Una buona regolazione pubblica deve garantire all’interesse privato una sua collocazione dentro l’interesse collettivo. Questo sarebbe un serio rapporto tra autorità pubblica e concessionario privato di un servizio pubblico. In questo rapporto tra concessionario (ciò vale anche per tutti gli altri 27 concessionari autostradali) e concedente pubblico, l’interesse privato è invece prevalso nettamente. Anzi sembra che lo Stato sia stato completamente soccombente, e non abbia esercitato i suoi compiti di controllore. Questa è la lezione da trarre dalla tragedia di Genova.
Da anni denunciamo pochi investimenti in sicurezza, il non rispetto di quanto contenuto nelle convenzioni e un’azione di controllo, vigilanza ed indirizzo assolutamente inadeguata da parte del Ministero dei Trasporti, che ha trasferito queste funzioni dall’Anas ad una non meglio precisata struttura di vigilanza autostradale, senza risorse e uomini. Convenzioni che prevedevano molti investimenti, se realizzati, costruiti sempre in grave ritardo per giustificare gli aumenti dei pedaggi automatici autorizzati dal Ministero del Tesoro e dei Trasporti.
La scala mobile abolita per i lavoratori dipendenti è stata creata per i concessionari autostradali. Le grandi opere (nuove autostrade, gronde o bretelle) inserite in convenzione sono servite come testa d’ariete per rinnovare la concessione senza una gara europea. Non sono gli enti pubblici e il Ministero a dire che strade e autostrade servono ma i “promotori” delle opere. Promotori che dispongono di risorse, di società di consulenza, dei concessionari stessi e dei costruttori.

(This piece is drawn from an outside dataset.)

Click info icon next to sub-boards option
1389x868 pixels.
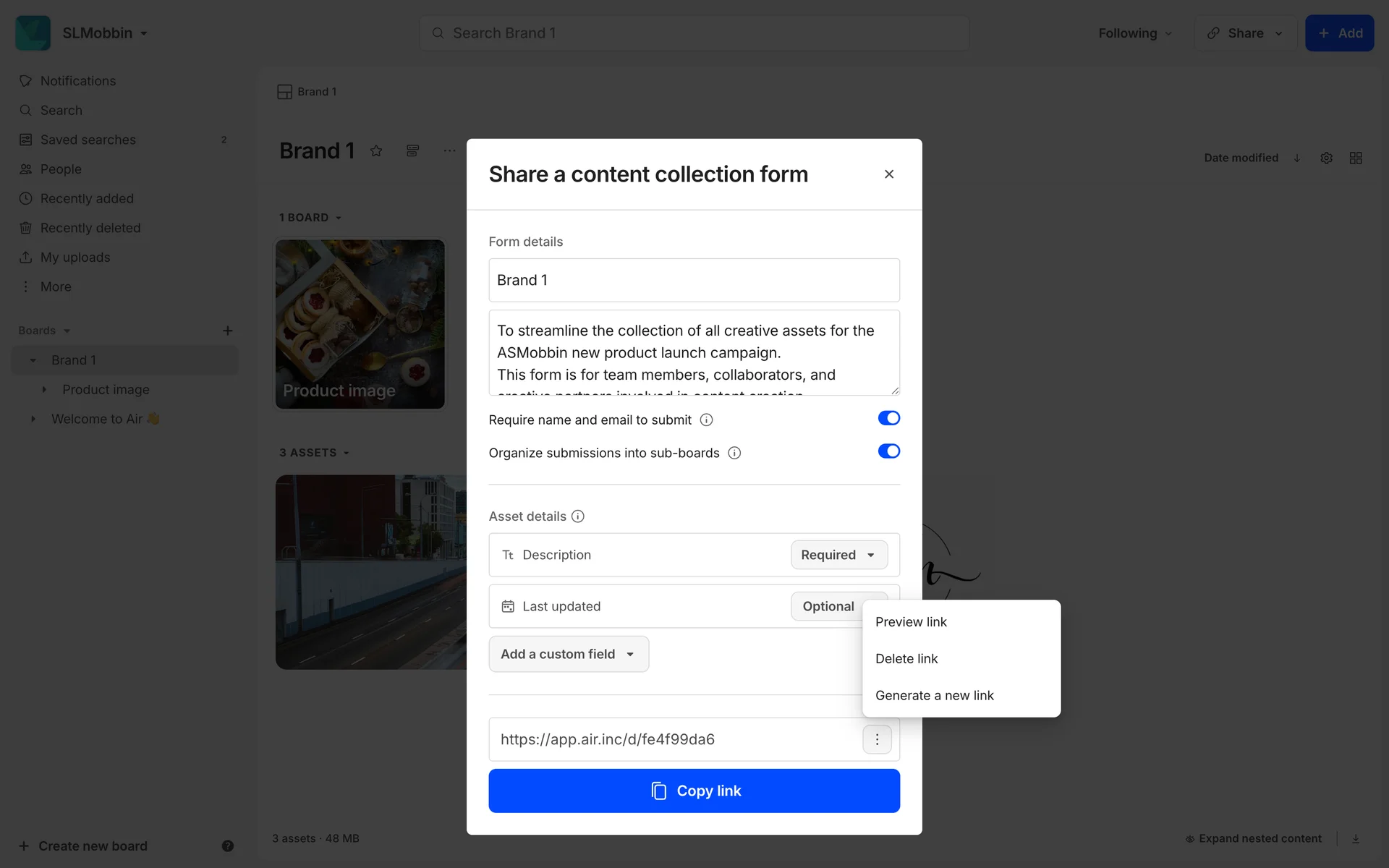click(x=734, y=454)
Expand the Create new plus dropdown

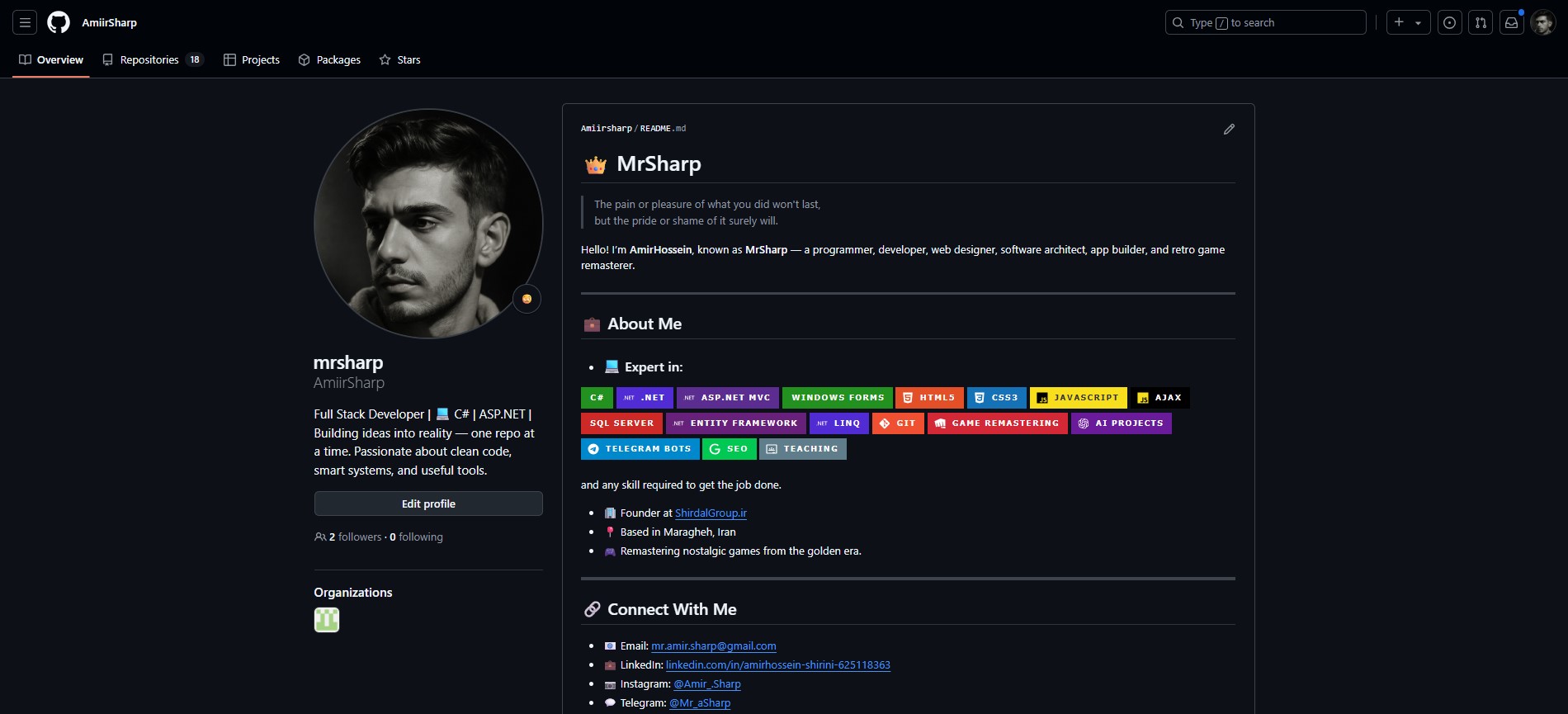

Insomma il monopolio autostradale non è stato regolato: di conseguenza nessuno ha difeso i consumatori, costretti a farsi tosare come pecore al casello, mentre le amministrazioni pubbliche locali si rivolgevano con il cappello in mano ai potenti gestori per avere qualche intervento per il territorio. Nonostante il traffico in aumento, la riduzione dei costi d’esercizio, ed i costi del lavoro ridotti per il crollo del numero dei casellanti sostituiti dal Telepass, le tariffe ogni anno aumentano anche 5-10 volte il tasso d’inflazione. Gli extraprofitti dei concessionari dell’Italia fondata sulla gomma e priva di intermodalità ferro-gomma sono restati per troppa parte nelle tasche dei concessionari.
La “prepotenza” si può notare quando dopo essere stati fermi in strada per ore a causa di un incidente si deve pagare il pedaggio lo stesso. Anche quando per motivi d’emergenza si viene fatti uscire dall’autostrada si paga anche se l’esazione provoca lunghe code.
Sapendo che presto il ponte di Morandi avrebbe dovuto essere sottoposto di nuovo ad interventi di messa in sicurezza, si doveva contingentare il traffico: dimezzandolo, passando da 100mila veicoli circa a 50mila al giorno con l’obbligo di transitare a 30 km/h e vietando il transito ai tir più pesanti. Questa scelta andava condivisa con il Prefetto e le autorità locali ma avrebbe comportato una riduzione dei ricavi da pedaggio e prodotto notevoli proteste. Ancora una volta si è dimostrata l’incapacità di gestire i flussi di traffico non a livello municipale ma ad ampio raggio. Andavano invece individuati percorsi alternativi e dirottati i traffici: cosa mai vista in Italia per paura delle proteste di automobilisti e camionisti.